Now, another post which we should all take with a massive grain of salt (this is based on the current available information on both consoles).
We can all agree that the Xbox Series X has the advantage in GPU grunt, with an advantage of ~1.8TF. Let's make this 2TF, to round things (12TF for the Xbox Series X, 10TF for the PS5). Now, have we considered the implications Smart-Shift may have for games? Going by AMD's data, smartshift
improves performance up to 14%, which is nothing to be frowned upon, and matches what Cerny claimed would be the PS5 pulling above it's weight. Now, we all know that consoles and PC's NEVER reach their peak TFlop performance. let's attribute an average of 80% peak utilization, with an average around the 70% mark. I think I'm overshooting numbers here, game devs feel free to correct me.
This would mean that the peak and average utilization numbers for next gen consoles would be
- Peak
- Xbox Series X - 9.6TFlop
- PS5 - 8Tflop
- Average
- Xbox Series X - 8.4Tflop
- PS5 - 7 Tflop
Now, why does this happen? Well, even though you are running a clockspeed of X, you do not have ALL transistors on at once. If you turn on all your transistors at once, odds are your system will shut down when talking about consoles. This is why your fans will kick in high gear when playing GOW in your PS4, for example. You are turning more transistors on, consuming more power, therefore generating more heat. And here's where the variable clocks come into play + fixed power budget + smartshift.

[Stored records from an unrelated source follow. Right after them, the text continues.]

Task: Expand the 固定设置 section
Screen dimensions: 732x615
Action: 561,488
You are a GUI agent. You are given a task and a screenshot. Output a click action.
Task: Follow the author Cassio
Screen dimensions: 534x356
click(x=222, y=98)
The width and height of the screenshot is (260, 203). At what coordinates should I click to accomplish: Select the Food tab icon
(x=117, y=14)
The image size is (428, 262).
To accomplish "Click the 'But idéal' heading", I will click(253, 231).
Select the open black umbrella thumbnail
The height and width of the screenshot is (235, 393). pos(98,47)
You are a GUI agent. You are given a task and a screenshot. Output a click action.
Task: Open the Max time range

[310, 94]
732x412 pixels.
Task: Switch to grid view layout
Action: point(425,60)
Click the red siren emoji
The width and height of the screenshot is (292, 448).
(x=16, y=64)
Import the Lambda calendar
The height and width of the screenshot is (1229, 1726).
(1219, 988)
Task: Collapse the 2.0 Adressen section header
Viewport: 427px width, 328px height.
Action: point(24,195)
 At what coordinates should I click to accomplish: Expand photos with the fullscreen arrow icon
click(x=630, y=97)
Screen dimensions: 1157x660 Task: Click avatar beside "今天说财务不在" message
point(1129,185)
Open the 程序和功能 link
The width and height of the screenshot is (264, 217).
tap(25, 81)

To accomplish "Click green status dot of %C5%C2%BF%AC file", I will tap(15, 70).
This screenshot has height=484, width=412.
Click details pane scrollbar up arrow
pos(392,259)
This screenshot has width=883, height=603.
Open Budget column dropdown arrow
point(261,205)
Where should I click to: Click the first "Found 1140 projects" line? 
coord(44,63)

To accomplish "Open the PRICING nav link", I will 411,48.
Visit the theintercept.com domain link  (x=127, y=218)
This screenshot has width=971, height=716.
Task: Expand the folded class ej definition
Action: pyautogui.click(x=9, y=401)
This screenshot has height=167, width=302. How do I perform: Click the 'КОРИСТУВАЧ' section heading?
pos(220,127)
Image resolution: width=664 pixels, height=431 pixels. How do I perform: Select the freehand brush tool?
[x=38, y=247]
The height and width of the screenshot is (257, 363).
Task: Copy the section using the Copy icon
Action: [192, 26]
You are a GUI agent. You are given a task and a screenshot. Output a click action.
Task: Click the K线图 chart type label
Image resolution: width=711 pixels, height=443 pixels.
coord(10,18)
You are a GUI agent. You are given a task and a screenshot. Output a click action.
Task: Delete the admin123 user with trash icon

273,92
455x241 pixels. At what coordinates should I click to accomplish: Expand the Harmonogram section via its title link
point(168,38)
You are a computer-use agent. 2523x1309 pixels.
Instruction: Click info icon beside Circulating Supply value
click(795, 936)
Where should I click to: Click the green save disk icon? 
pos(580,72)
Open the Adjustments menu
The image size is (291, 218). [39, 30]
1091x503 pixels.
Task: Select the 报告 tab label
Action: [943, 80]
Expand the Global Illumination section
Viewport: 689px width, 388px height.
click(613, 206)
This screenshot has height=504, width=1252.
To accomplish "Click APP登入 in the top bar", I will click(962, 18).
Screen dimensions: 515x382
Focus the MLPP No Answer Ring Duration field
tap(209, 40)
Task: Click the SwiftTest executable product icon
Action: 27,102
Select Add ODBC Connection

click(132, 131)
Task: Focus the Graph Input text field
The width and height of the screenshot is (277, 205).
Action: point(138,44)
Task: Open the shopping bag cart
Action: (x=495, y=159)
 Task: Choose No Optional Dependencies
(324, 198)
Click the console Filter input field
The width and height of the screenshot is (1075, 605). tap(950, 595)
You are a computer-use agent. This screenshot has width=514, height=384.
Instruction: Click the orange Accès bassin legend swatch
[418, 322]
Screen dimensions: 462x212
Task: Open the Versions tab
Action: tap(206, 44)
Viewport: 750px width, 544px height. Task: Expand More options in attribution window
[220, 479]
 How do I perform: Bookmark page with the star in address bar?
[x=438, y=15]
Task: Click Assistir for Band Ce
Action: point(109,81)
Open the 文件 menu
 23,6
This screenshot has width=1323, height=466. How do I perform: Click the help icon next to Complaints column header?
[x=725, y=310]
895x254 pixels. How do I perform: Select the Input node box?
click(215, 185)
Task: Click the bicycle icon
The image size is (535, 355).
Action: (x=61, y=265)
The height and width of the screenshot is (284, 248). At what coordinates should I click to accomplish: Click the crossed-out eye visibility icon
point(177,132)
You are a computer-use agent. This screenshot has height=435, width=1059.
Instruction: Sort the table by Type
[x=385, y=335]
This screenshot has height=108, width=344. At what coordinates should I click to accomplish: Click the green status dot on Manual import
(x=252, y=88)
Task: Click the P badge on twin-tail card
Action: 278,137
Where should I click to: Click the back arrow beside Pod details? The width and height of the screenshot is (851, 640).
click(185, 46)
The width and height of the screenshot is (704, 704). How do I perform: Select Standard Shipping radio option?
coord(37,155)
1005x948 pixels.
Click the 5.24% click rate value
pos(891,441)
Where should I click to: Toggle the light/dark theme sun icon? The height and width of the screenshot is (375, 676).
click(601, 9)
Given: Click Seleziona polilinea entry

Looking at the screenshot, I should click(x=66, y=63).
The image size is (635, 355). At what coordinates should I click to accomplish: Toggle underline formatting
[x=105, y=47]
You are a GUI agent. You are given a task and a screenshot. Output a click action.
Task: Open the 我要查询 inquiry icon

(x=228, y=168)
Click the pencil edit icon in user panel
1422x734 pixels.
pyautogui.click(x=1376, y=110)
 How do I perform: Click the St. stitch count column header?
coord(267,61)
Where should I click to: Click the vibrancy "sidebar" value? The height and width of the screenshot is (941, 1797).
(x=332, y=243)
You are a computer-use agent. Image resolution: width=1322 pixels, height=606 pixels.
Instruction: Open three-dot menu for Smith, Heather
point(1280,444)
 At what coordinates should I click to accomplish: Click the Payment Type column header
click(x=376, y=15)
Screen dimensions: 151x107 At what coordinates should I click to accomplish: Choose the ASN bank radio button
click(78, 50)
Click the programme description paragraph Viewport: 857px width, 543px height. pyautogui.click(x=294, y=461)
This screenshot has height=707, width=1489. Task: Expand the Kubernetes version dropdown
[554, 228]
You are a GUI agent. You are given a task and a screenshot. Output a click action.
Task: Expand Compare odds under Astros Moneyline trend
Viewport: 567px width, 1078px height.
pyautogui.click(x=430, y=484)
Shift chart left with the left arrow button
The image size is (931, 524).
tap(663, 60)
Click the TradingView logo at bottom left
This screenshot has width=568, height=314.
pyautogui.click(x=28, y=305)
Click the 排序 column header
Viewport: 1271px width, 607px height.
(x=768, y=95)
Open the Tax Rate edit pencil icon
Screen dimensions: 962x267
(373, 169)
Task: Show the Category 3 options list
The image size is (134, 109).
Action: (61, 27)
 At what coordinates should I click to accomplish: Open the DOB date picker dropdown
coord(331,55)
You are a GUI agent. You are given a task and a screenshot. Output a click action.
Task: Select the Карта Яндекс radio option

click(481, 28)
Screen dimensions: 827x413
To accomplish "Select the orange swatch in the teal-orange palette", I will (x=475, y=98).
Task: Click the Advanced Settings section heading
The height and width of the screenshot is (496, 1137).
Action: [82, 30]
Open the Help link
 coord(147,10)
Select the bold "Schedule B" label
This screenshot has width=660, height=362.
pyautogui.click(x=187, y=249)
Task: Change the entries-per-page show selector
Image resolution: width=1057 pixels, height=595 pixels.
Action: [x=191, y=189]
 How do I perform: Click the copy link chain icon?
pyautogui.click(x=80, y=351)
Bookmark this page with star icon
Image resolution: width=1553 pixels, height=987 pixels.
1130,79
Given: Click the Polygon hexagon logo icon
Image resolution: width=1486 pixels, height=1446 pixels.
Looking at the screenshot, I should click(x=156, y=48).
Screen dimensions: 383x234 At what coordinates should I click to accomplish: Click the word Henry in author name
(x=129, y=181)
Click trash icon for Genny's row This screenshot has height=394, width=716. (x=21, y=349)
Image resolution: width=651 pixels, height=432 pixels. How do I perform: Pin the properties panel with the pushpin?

With Smartshift, your system will automatically assign whatever unused power your CPU or GPU have to the other party, meaning that you can do more with the same clockspeeds. No system will have "full" utilization of their available GPU / CPU power at ALL times, meaning you will have some leftover power. This allows you to switch on more transistors in one of them (while the other is under lower utilization), providing that performance improvement AMD mentions. So, what does this mean?
It means that either Sony managed to pull a rabbit out of their Hat, or that this will be a massive failure. However, assuming this is a success and does perform as AMD claims:
- Peak
- Xbox Series X - 9.6TFlop
- PS5 - Anything between 8TFlop and 9.12Tflop
- Average
- Xbox Series X - 8.4Tflop
- PS5 - Anything between 7Tflop and 7.98 Tflop
The difference is not, obviously, enough to catch up with the XBSX, however it does close the gap.
There is, however, the downside. If the game is not "properly optimized", paraphrasing Cerny, the console may downclock one or even two components for a "couple percent". This difference is negligible.
Notes: there's a lot of assumptions, as I've mentioned, and you should take this with a massive grain of salt. I just wanted to provide added context to this conundrum.